◆ WORK ITEM:
Starting with the line that includes "You are a GUI", write out every remaining line of the records below exactly as it appears, leaving out any images.

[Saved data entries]
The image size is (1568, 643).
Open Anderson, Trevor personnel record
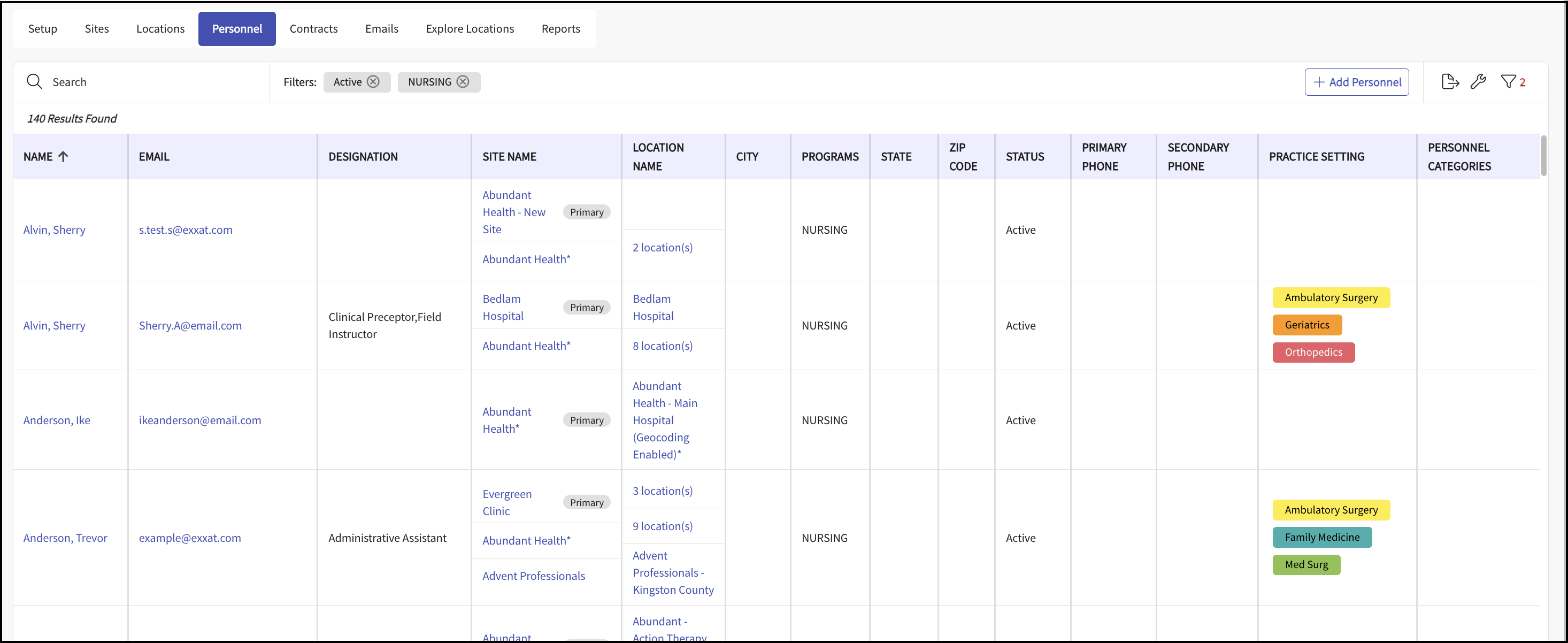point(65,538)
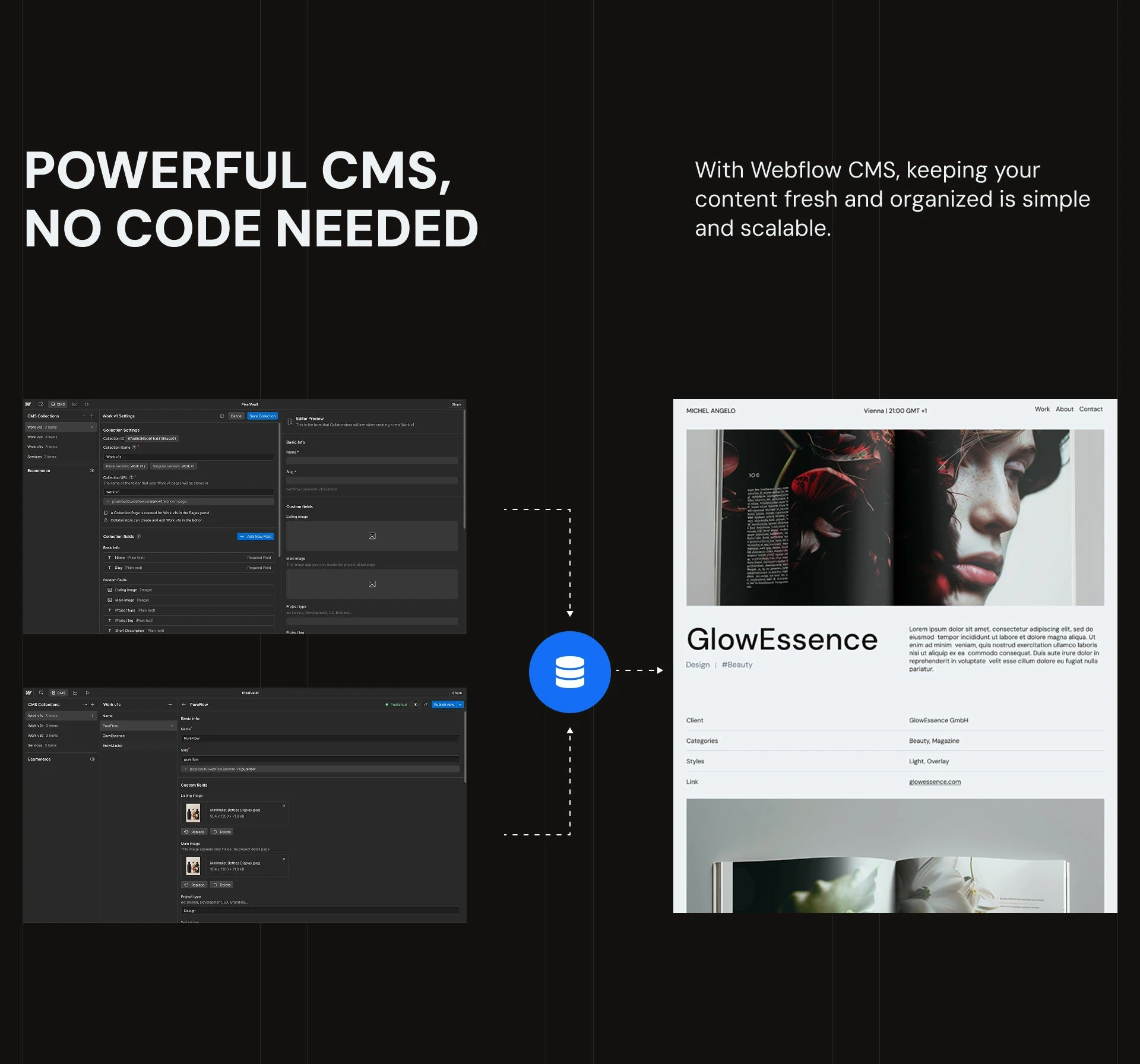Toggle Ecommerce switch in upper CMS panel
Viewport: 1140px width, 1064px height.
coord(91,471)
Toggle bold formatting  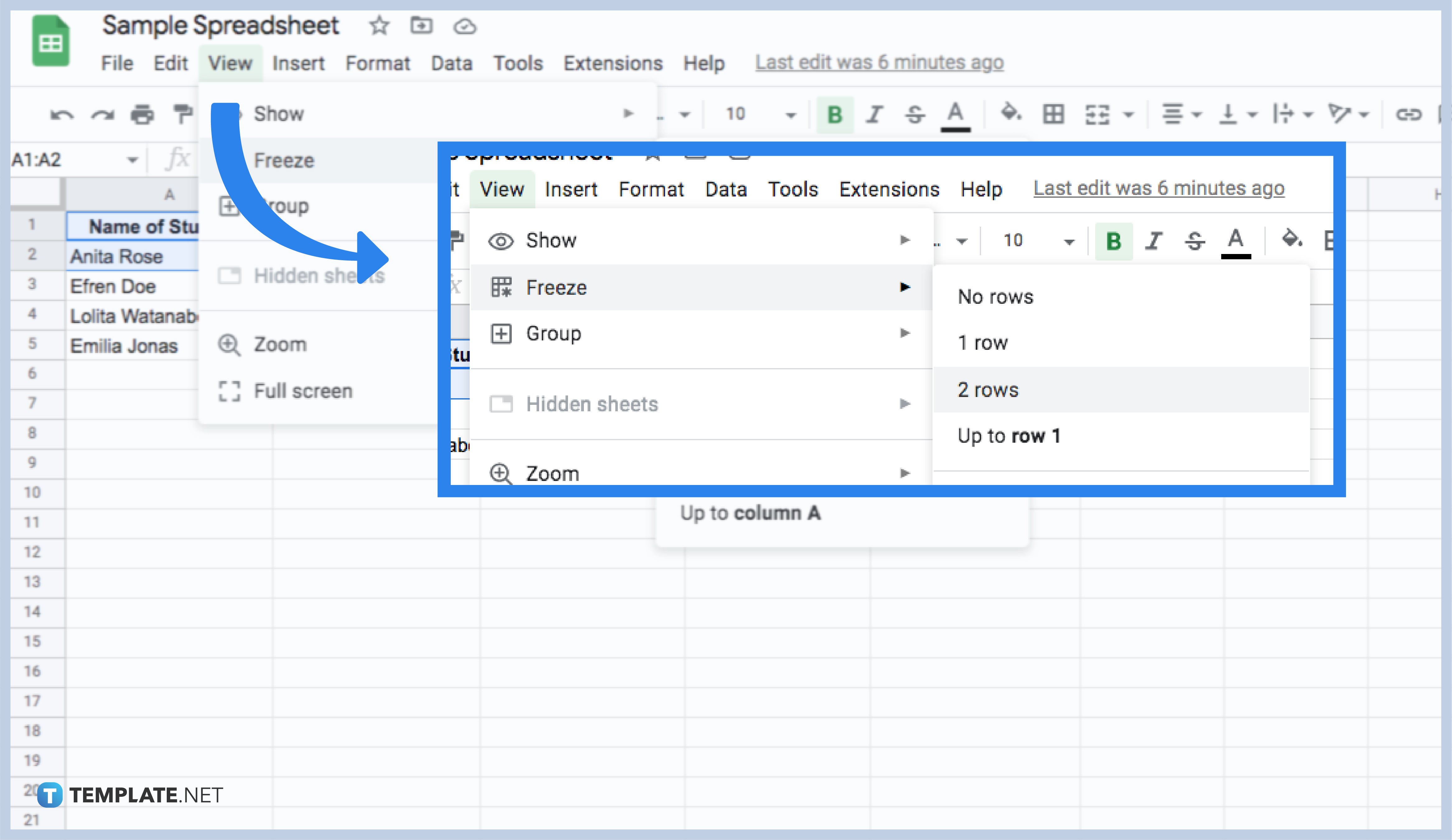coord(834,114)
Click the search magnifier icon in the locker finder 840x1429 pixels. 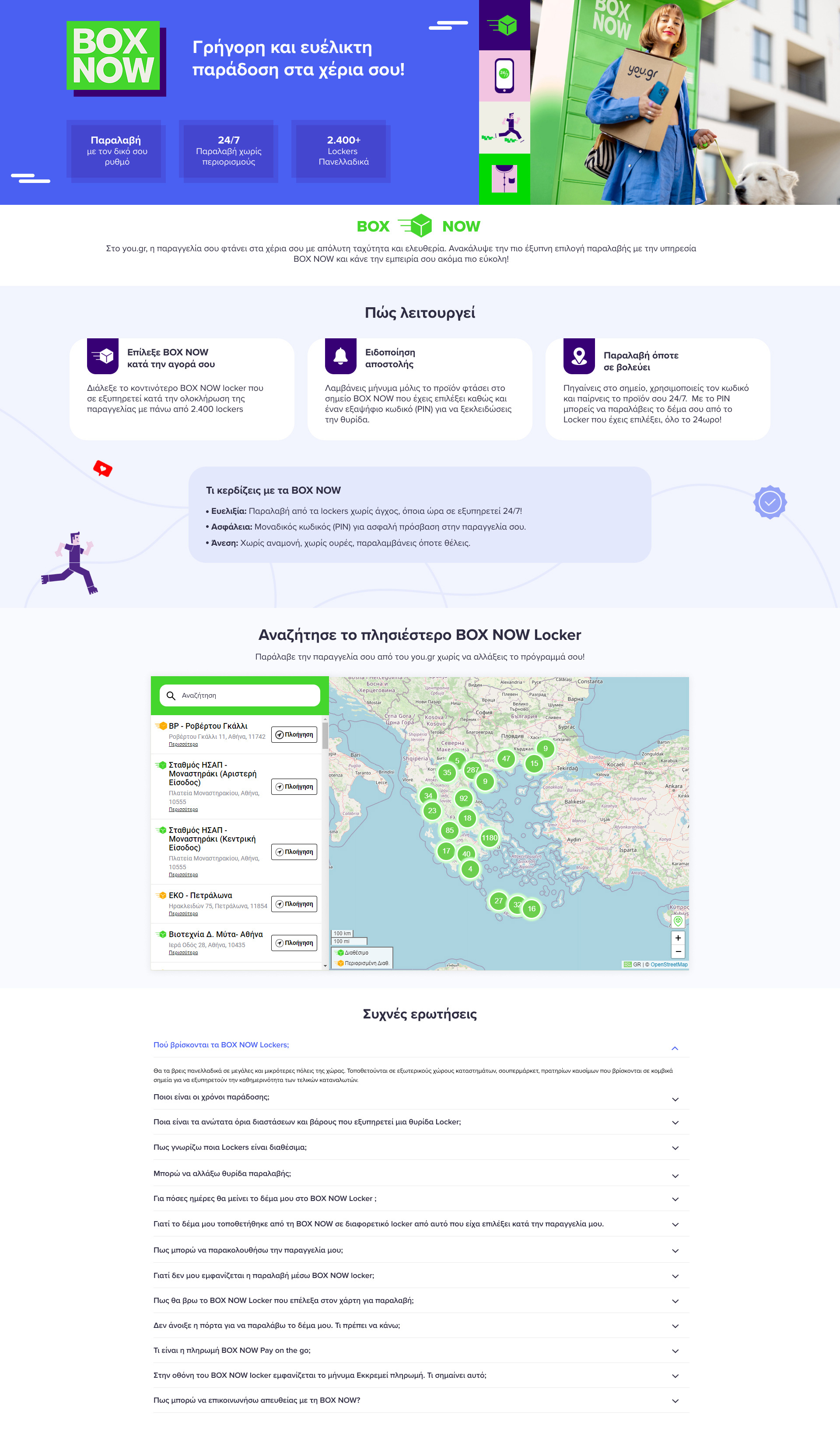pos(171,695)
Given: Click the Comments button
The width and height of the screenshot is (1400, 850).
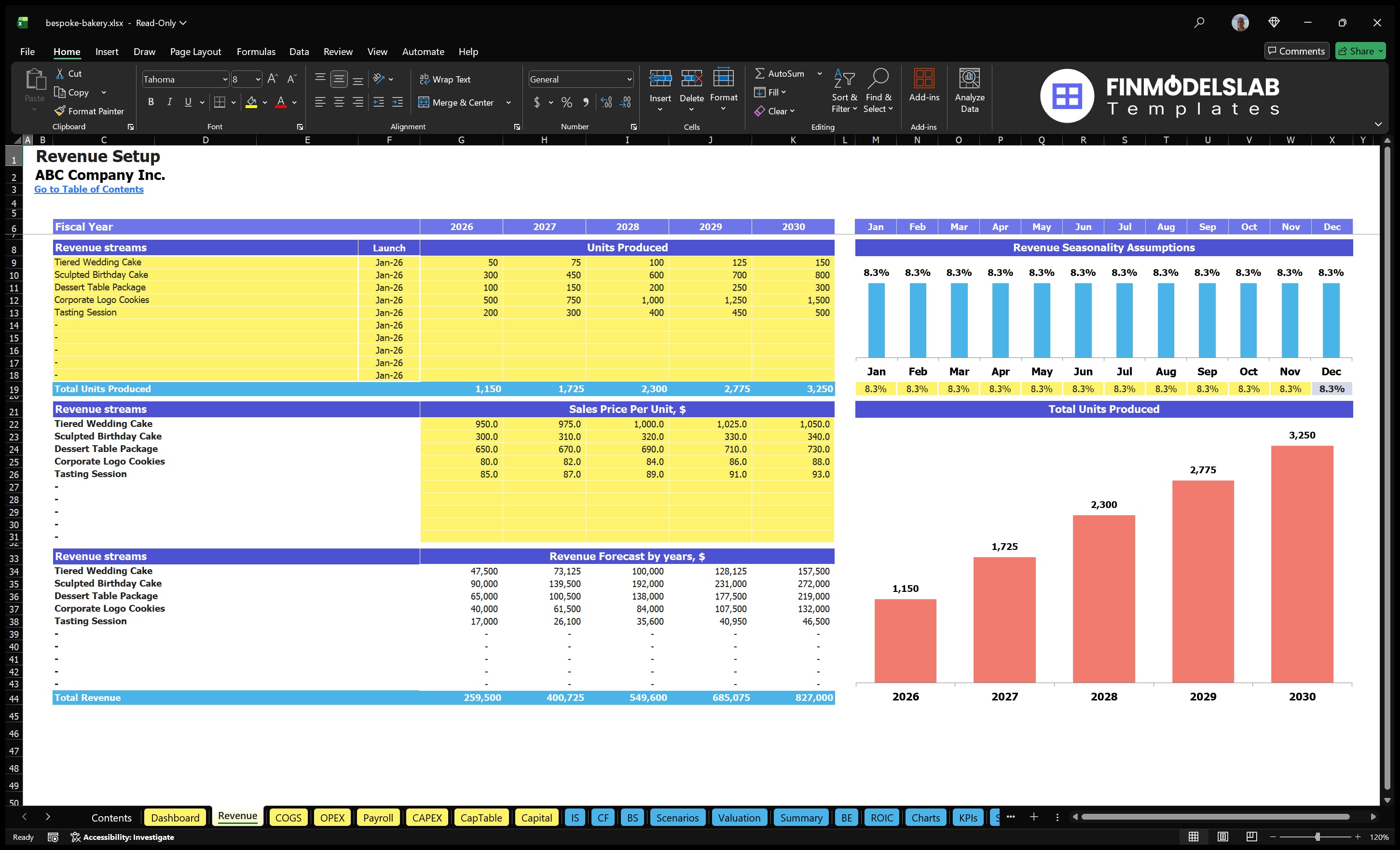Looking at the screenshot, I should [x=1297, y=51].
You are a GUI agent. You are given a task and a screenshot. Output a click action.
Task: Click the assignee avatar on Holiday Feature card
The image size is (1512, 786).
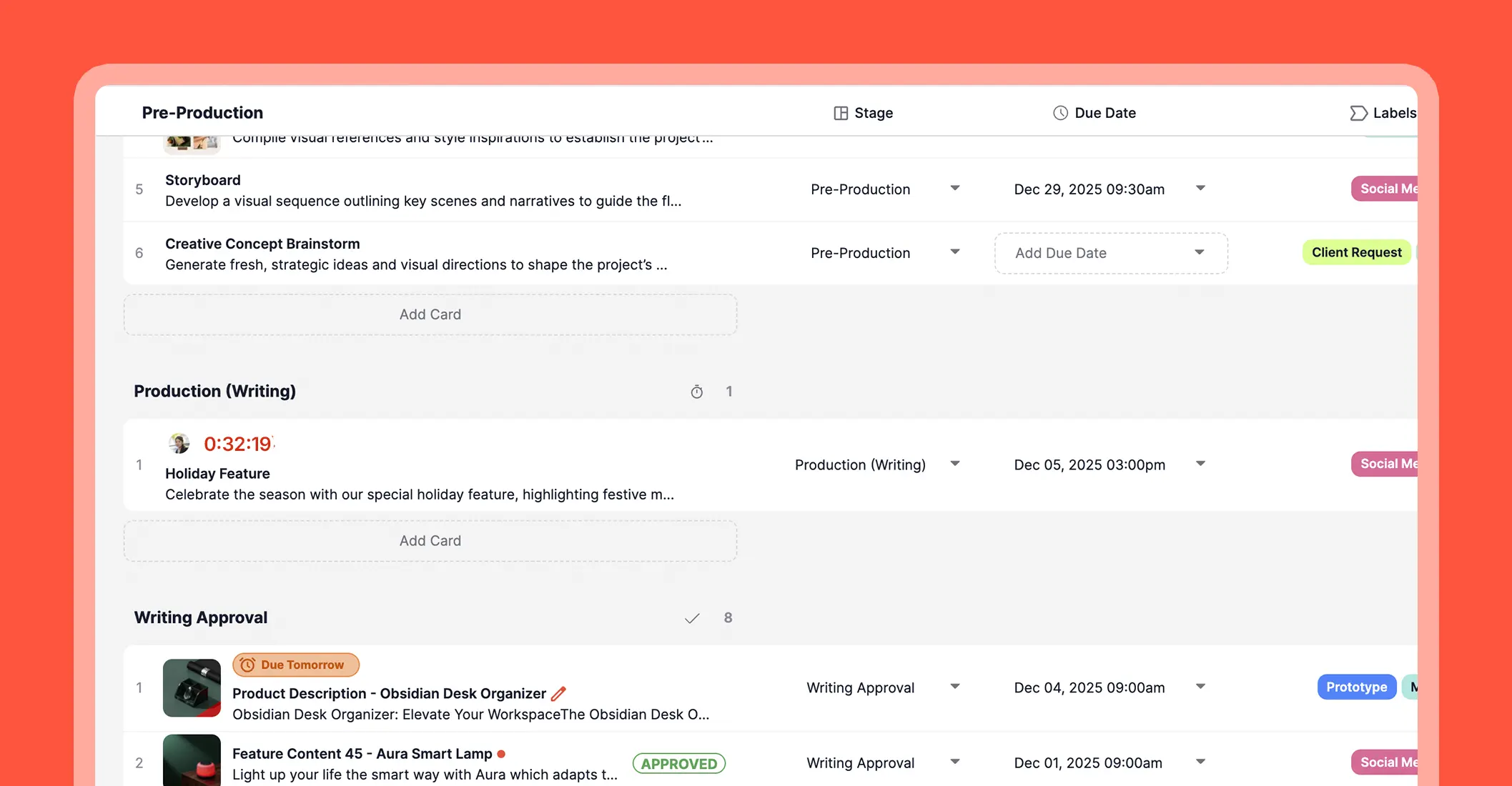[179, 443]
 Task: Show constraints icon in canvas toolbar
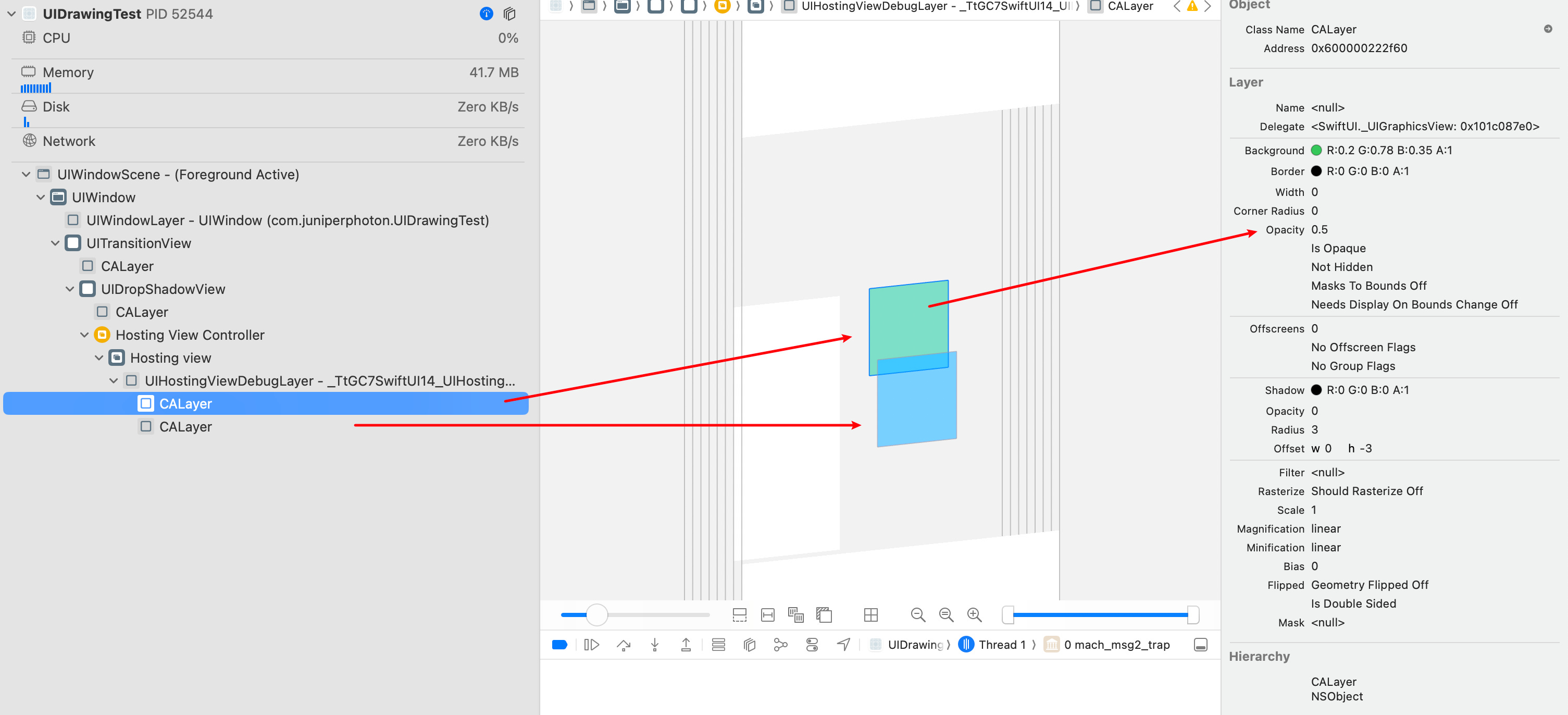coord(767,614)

◆ YOUR RESPONSE:
You are a GUI agent. You are given a task and a screenshot. Output a click action.
Task: Click the assignee avatar on Holiday Feature card
The image size is (1512, 786).
[179, 443]
 Task: Show constraints icon in canvas toolbar
coord(767,614)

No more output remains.